- _Task goal_:
Arrange the lines of the material as a Markdown table with the columns Row and Line, starting with the line containing "How do I perform: Click" and continuing through the end of the material. Number each row and omit blank lines.
======== Dataset entries
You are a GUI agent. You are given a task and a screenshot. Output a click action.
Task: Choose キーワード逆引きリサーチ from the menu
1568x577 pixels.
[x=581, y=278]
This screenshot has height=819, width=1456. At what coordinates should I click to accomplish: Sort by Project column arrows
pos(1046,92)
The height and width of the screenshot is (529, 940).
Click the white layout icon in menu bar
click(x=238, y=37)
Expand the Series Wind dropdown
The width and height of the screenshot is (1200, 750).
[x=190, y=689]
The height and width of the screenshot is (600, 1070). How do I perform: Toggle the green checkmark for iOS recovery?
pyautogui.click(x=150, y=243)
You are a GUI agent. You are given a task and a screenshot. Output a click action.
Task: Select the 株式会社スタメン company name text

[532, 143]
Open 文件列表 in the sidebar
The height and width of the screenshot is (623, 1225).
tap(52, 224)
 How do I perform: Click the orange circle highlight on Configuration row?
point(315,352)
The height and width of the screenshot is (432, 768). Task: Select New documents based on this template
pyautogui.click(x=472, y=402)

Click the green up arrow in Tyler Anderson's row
================
- _Written response_:
| Row | Line |
|---|---|
| 1 |  How do I perform: Click the orange circle highlight on Configuration row? |
| 2 | point(315,352) |
| 3 | The height and width of the screenshot is (432, 768). Task: Select New documents based on this template |
| 4 | pyautogui.click(x=472, y=402) |
| 5 | Click the green up arrow in Tyler Anderson's row |